Space crew reaches Mir for new -- and possibly final -- mission
February 22, 1999
KOROLYOV, Russia (Reuters) -- A Russian space capsule docked with the orbiting station Mir on Monday to allow a joint Russian-French-Slovak crew to embark on what could be the last mission to the aging craft.
Soyuz TM-29 capsule docked Mir at 8:36 a.m. (0536 GMT). The hatches were later opened and Russian commander Viktor Afanasyev, Frenchman Jean-Pierre Haignere and Slovak Ivan Bella joined two Russians, Gennady Padalka and Sergei Avdeyev, who were already on the station.
The pictures from space beamed at the mission control at Korolyov, near Moscow, showed the cosmonauts smiling and looking well after their two-day flight.
"The docking went well," Yuri Koptev, director of the Russian Space Agency, said in a television interview.
He declined to say whether this would be the last manned flight to Mir, which has been in space orbit for 13 years. No other missions are scheduled but Russian space officials hope to keep Mir in orbit beyond its scheduled retirement this summer.
Bella will spend eight days on Mir before returning to Earth with the craft's current commander, Padalka. Avdeyev, who has already spent half a year in orbit, will stay for another six months and return in August with Afanasyev and Haignere.
The crew will carry out a series of scientific experiments, including geophysical studies to predict earthquakes and volcano eruptions.

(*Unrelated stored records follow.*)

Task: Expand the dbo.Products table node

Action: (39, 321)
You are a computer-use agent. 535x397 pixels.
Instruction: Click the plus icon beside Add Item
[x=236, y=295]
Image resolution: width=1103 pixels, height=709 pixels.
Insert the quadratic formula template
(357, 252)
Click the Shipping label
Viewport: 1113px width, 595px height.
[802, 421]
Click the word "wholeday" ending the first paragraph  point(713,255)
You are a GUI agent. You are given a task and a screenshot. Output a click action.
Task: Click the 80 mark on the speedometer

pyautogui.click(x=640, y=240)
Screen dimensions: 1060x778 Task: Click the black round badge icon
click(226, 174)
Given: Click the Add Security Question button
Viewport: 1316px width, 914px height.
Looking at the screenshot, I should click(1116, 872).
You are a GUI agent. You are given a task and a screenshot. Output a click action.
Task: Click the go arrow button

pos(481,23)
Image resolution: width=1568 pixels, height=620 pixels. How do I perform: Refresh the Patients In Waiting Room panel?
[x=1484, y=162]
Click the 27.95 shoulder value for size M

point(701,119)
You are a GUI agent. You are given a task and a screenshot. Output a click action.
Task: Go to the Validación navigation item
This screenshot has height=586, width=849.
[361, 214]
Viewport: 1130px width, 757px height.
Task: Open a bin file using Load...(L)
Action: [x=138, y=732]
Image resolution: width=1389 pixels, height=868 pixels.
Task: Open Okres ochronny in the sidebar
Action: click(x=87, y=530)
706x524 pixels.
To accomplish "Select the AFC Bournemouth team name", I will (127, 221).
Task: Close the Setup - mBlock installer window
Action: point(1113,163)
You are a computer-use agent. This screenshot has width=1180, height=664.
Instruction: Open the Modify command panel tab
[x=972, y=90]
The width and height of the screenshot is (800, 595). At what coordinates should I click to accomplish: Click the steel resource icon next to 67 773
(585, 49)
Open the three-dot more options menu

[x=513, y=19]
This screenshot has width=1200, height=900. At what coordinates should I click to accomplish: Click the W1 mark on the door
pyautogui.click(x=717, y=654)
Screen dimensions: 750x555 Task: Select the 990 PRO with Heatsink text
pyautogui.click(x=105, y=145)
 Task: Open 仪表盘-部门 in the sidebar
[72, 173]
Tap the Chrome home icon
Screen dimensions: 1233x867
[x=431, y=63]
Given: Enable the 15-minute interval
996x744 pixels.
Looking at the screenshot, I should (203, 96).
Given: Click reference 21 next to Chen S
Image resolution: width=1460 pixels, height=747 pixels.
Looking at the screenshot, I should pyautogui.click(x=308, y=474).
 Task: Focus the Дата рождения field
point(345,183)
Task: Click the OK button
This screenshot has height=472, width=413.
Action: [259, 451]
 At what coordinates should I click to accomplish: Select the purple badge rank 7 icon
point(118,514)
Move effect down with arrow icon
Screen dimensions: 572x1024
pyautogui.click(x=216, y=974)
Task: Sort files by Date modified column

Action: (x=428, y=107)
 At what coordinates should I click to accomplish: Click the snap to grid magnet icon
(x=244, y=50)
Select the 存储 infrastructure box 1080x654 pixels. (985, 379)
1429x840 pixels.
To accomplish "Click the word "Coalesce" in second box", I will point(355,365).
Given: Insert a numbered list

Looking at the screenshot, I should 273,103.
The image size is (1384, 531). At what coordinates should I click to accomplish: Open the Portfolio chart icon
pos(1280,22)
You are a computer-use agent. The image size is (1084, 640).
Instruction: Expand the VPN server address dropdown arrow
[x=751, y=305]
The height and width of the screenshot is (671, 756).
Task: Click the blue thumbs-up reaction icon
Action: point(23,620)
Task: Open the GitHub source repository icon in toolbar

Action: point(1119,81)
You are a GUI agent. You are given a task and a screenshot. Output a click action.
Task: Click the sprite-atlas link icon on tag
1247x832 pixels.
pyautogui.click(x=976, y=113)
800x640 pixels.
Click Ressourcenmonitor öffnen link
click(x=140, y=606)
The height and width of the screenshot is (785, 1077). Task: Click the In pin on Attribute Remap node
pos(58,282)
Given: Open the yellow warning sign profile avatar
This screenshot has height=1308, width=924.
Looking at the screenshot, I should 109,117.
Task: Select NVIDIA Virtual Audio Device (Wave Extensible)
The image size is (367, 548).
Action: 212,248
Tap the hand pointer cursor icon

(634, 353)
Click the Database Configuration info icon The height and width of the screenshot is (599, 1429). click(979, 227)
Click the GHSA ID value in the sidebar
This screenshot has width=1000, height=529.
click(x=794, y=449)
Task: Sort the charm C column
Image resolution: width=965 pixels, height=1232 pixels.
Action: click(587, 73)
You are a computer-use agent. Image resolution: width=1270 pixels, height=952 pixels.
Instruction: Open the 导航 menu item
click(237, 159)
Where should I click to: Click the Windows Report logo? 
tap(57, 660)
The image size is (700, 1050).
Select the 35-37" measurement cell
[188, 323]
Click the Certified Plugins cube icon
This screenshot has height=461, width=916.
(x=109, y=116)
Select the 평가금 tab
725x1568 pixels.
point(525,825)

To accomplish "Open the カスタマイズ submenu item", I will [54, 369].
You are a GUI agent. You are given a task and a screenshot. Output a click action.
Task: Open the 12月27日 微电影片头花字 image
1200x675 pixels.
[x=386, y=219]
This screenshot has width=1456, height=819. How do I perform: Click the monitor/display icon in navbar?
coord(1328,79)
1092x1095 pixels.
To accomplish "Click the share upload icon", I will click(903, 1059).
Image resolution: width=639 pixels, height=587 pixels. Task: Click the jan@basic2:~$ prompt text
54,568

Haignere, an air force pilot who visited Mir for three weeks in 1993, plans two space walks during his mission. He is due to install and remove scientific experiments from Mir's exterior.
After a near-fatal collision with a cargo craft in 1997, Mir has enjoyed a relatively trouble-free period of late, although it needs constant small repairs.
The Russian Space Agency says it has government funding to keep Mir in orbit until August. After that it is up to the Energiya rocket corporation which owns Mir to find private sponsors. So far there has been no success.
Foreign cosmonauts who go to Mir are playing an important role in subsidising the $200-$250 million a year needed to keep the station in orbit.
Slovakia has said it is writing off about $20 million of Soviet-era debt that Moscow owes in exchange for Bella's flight. France is paying $20.6 million, the European Space Agency says.
Russian efforts to keep Mir in orbit past an original retirement date of June have irritated the United States, which has pressed Moscow to focus its meager resources on the International Space Station.
The new station is more than a year behind schedule because of Russian delays.